WHAT IS NEEDED: Search string "code": state how many lines in the material below contain it, and nothing else.

RECORDS SUPPLIED:
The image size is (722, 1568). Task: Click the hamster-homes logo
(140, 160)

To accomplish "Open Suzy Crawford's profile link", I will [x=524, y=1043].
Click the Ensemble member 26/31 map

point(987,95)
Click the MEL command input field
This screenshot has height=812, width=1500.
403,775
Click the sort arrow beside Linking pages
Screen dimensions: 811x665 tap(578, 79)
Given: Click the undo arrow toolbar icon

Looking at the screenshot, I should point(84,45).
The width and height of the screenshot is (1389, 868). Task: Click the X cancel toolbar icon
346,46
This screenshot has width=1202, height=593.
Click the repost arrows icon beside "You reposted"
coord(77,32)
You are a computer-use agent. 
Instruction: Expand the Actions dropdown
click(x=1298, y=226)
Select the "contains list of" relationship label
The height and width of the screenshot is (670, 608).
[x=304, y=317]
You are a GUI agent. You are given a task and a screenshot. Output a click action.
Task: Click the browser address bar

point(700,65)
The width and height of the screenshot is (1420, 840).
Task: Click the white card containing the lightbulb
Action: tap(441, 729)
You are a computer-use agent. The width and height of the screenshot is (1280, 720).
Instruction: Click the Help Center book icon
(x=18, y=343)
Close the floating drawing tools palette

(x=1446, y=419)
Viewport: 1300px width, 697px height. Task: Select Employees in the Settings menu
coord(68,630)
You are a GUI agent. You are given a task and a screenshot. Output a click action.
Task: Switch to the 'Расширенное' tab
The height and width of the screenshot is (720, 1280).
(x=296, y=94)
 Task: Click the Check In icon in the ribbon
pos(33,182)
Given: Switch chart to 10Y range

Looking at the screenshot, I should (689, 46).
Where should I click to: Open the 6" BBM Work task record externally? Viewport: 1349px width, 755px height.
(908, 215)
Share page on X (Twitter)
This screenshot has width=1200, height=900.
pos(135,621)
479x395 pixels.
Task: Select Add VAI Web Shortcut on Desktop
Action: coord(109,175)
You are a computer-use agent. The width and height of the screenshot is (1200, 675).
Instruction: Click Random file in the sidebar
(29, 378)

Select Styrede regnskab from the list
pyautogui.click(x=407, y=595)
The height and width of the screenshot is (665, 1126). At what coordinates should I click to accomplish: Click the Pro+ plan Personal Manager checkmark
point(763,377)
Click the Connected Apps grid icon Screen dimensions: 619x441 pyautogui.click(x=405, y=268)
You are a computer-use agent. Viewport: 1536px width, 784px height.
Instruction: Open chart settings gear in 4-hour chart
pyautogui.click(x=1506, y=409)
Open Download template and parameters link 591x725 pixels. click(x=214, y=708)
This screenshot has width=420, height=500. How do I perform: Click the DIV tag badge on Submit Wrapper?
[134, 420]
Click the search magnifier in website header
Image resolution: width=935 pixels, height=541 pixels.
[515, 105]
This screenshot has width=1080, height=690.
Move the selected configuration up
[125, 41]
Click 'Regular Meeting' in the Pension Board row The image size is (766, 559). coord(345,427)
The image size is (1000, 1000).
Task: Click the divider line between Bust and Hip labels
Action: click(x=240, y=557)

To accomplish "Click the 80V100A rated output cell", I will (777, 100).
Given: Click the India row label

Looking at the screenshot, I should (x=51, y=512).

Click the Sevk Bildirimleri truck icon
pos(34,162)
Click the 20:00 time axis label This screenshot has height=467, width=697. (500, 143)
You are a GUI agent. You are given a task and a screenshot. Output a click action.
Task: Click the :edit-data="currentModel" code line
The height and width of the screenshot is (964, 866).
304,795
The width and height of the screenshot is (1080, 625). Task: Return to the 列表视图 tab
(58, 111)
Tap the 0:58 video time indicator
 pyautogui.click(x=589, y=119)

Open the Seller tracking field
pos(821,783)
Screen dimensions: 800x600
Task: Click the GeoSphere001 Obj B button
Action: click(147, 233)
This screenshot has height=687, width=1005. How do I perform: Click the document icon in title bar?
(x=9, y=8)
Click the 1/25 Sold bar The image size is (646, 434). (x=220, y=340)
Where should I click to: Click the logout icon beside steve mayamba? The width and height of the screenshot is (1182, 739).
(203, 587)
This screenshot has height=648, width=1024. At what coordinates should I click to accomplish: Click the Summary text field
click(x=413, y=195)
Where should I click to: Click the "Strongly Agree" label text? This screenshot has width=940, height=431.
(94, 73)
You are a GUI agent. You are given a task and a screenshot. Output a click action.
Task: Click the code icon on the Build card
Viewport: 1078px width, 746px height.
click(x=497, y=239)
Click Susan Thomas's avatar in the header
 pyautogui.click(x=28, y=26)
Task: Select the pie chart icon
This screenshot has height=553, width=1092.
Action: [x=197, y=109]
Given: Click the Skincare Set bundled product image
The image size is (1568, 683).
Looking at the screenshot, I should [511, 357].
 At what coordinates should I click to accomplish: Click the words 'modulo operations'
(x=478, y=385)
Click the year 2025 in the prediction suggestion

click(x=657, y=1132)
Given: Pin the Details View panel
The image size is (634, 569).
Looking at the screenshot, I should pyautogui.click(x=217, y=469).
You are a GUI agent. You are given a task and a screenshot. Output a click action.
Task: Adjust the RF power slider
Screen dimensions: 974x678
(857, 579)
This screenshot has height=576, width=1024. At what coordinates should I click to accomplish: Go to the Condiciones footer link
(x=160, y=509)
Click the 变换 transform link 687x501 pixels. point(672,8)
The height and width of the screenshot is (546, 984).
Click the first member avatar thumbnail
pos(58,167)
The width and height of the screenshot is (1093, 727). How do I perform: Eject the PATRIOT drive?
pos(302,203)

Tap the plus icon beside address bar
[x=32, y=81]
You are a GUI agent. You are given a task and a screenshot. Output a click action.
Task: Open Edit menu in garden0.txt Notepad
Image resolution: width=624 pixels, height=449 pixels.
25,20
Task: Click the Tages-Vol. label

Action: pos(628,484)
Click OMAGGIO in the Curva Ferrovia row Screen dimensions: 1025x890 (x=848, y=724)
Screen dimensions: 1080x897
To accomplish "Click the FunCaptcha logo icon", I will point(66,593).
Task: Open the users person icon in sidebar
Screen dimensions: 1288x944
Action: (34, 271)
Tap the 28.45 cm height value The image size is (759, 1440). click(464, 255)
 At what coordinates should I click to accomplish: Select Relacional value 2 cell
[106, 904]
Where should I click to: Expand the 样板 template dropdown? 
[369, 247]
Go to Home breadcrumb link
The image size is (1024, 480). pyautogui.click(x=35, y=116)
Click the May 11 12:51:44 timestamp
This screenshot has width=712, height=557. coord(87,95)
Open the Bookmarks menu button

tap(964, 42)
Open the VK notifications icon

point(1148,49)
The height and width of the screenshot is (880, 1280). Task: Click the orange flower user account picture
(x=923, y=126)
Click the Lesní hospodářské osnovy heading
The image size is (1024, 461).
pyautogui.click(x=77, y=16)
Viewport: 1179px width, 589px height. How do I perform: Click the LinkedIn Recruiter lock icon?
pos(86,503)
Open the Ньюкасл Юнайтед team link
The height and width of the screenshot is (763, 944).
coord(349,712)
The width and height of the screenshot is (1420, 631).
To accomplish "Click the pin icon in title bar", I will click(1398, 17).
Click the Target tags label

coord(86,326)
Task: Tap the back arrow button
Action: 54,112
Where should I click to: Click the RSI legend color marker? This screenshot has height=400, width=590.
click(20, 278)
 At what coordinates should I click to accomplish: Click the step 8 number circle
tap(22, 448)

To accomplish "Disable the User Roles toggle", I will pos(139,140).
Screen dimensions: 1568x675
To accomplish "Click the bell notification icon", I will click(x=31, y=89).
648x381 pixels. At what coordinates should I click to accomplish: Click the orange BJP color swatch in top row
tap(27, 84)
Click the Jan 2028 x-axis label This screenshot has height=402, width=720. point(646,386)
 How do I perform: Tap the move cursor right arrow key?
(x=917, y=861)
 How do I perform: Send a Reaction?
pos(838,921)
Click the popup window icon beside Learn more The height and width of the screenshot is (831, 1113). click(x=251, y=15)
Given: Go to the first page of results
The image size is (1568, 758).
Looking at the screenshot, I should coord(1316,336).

SOLUTION TO THIS PROBLEM: 2